It had started out as a normal night for police officer Sherley Brown and his partner, another hot summer July night near the town of Austell, in the U.S. state of Georgia. It was a quiet, rural area where not much ever usually happened, the two typically using the time to chat or to merely watch the night and lane lines go by. Yet on this evening they were about to turn a bend and come across a strange tale, and the night was about to turn out to be one of the most bizarre they’d ever experienced, complete with UFOs and what seemed to be a dead alien.
It was July 8, 1953, and Brown and partner were just outside of Austell, just north of Atlanta, driving along the Bankhead highway. As the two officers rounded the bend, they had to stop because there was a pickup truck sitting practically in the middle of the road, surrounded by three very agitated and panicked looking men. When Brown got out to approach them, they identified themselves as a two town barbers named Ed Watters and Tom Wilson, as well as a local butcher by the name of Arnold Payne. The men were very excited, blabbering away talking over each other and obviously breathless and frightened. When Brown told them to calm down, he was able to get them to explain what had happened and this was far from the crime the police officer had been expecting.

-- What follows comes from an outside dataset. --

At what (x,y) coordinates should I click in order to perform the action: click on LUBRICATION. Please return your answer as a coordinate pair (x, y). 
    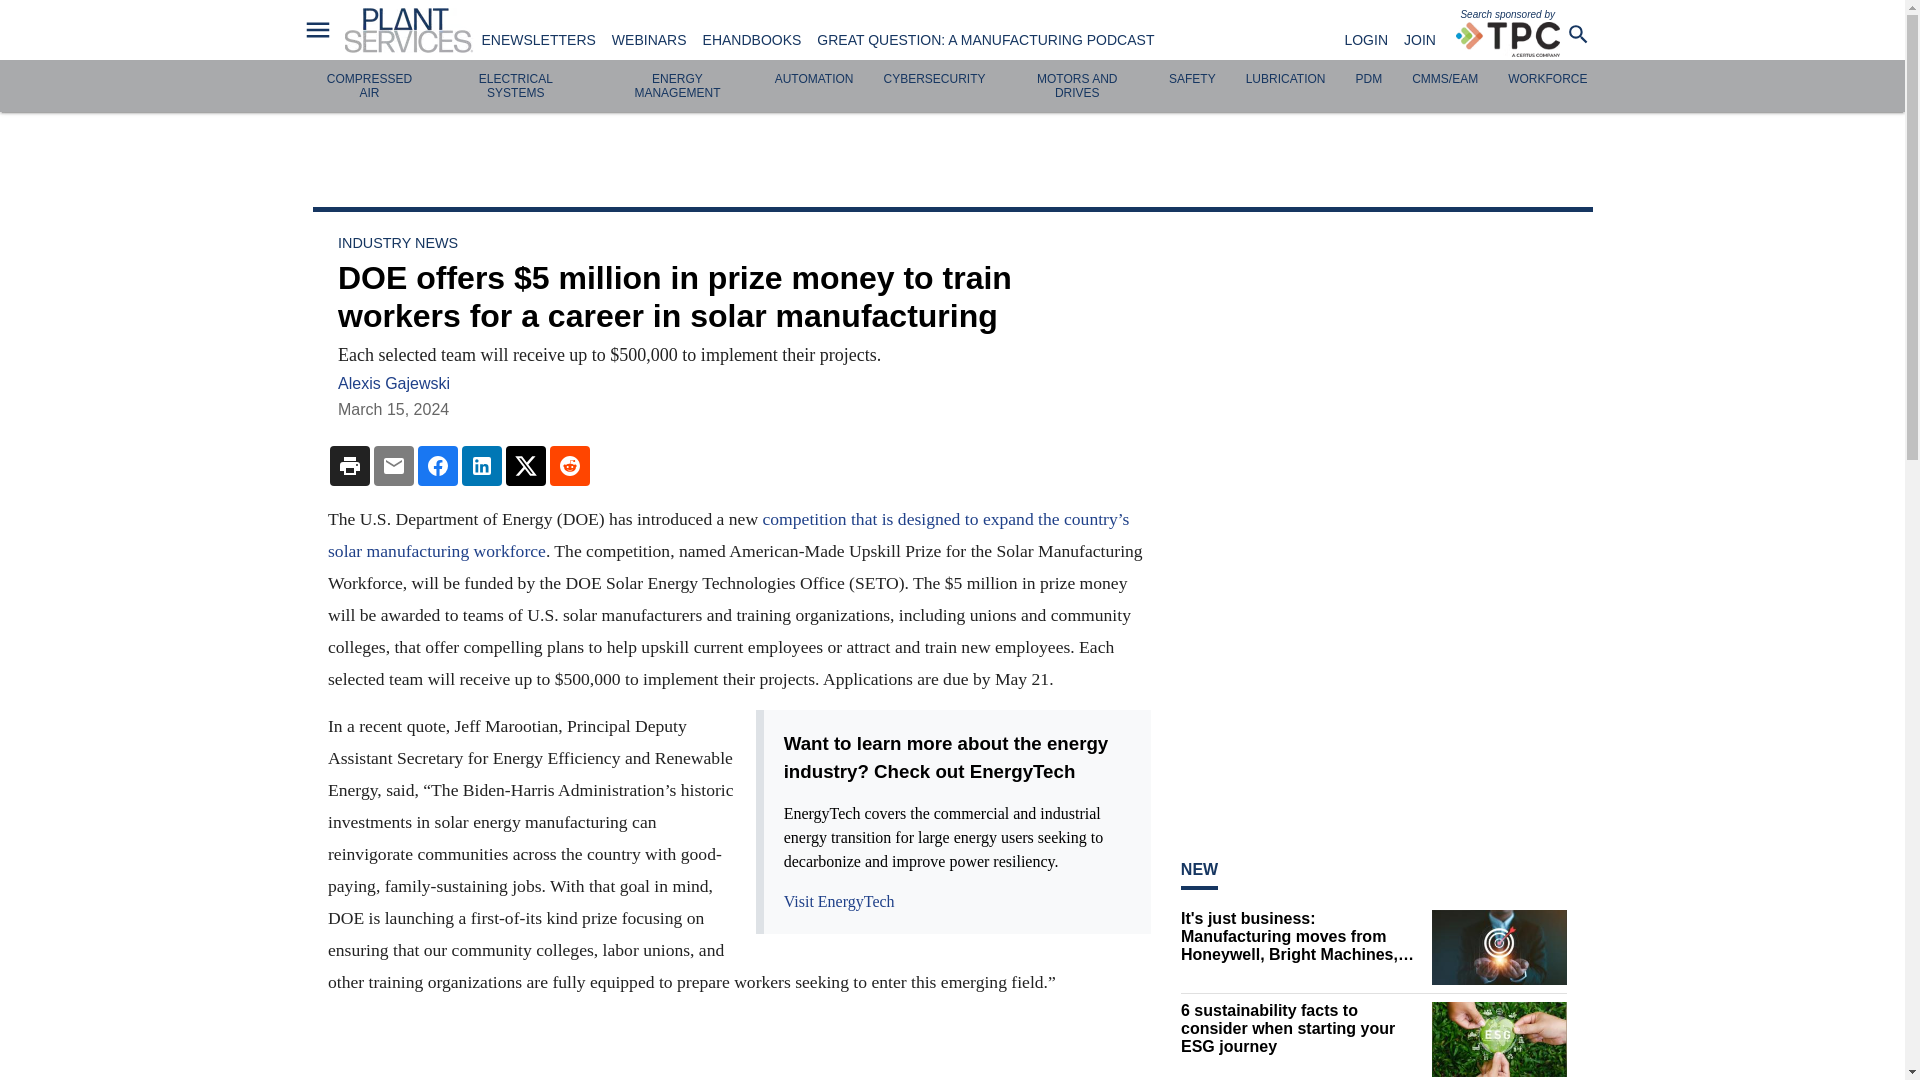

The men told the police officers that they had been driving along the quiet rural road when then had turned the same bend to see a glowing red flying saucer hovering there over the asphalt. When they had slowed down to gawk in amazement, they had noticed two small bizarre creatures about 2 feet tall lurking about in the bushes, one of which had jumped out right in front of their truck to be hit, while the other scurried off to board the UFO, which then turned blue and sped off into the night, shooting out flames as it did so to scorch the road. They also claimed that when they had stopped the car, they had found that they had not only hit the strange creature, but that it was lying there dead on the road. Brown did not believe one bit of this until they showed him evidence in that the highway was indeed scorched with what looked like very high heat, and even weirder was that they still had the dead alien. Brown took a look at it and could see that it was hairless and pale, with a misshapen head and round oversized eyes. It was hideous and obviously not of this world, so Brown was forced to concede that they might be telling the truth, reporting it to headquarters.
It did not take long at all for the story of the UFO and dead alien to get out into the wild, and soon the police station was being called by the news, the Air Force, and dozens of other people who claimed to have seen lights in the sky and strange creatures scampering about on that very same night. In fact, the police station was being deluged by such calls, and when it hit the news the next day it was the talk of Atlanta, with many people truly believing they were in the midst of an actual alien invasion, only further fueled by numerous images of the creepy dead alien body splashed all over the news. In the meantime, a local veterinarian took a look at the body and was unable to identify it as any animal he knew of and saying it looked “not of this world,” which only served to create more panic and stoke the flames of a growing mass hysteria and media frenzy. People were losing their minds.
As all of this was going on, the creature now being called “The Martian Monkey” was taken to Emory University to be examined by two anatomy professors, who quickly saw it for what is really was. It would turn out that this was no Martian monkey or alien creature, but just a normal monkey, a rhesus monkey to be exact, that had been shaved and made up to look weirder than it was, with one of the professors remarking, “If it’s from outer space, they haven’t invented anything new.” The three men who claimed to have killed the alien then quickly confessed that it was all a big prank that had gotten out of control. They had then gone about somehow getting a dead monkey, shaving it, and chopping off its tail, and adding some green food coloring for added bizarreness, after which they had gone out to that highway and burned scorch marks into the asphalt using a blowtorch to give it an added layer of realism.
Even after this revelation it took some time for people to begin to calm down and accept that they weren’t being invaded by aliens, and in the meantime, the three responsible were charged with animal cruelty, managing to get off on a technicality. They were ultimately slapped with just a $40 fine for obstructing the highway and further dogged by people calling them the Monkey Men. They ended up sort of dropping from the radar, with the monkey itself ending up in the possession of the Georgia Bureau of Investigation mini-museum, where it can still be seen on display to this day. It is all a whirlwind of weirdness, and just goes to show how hoaxes and information can sometimes take off to accrue a life of their own. This sort of thing goes on all the time even in modern times, and forces us to keep our heads straight and look at spectacular claims with a critical eye.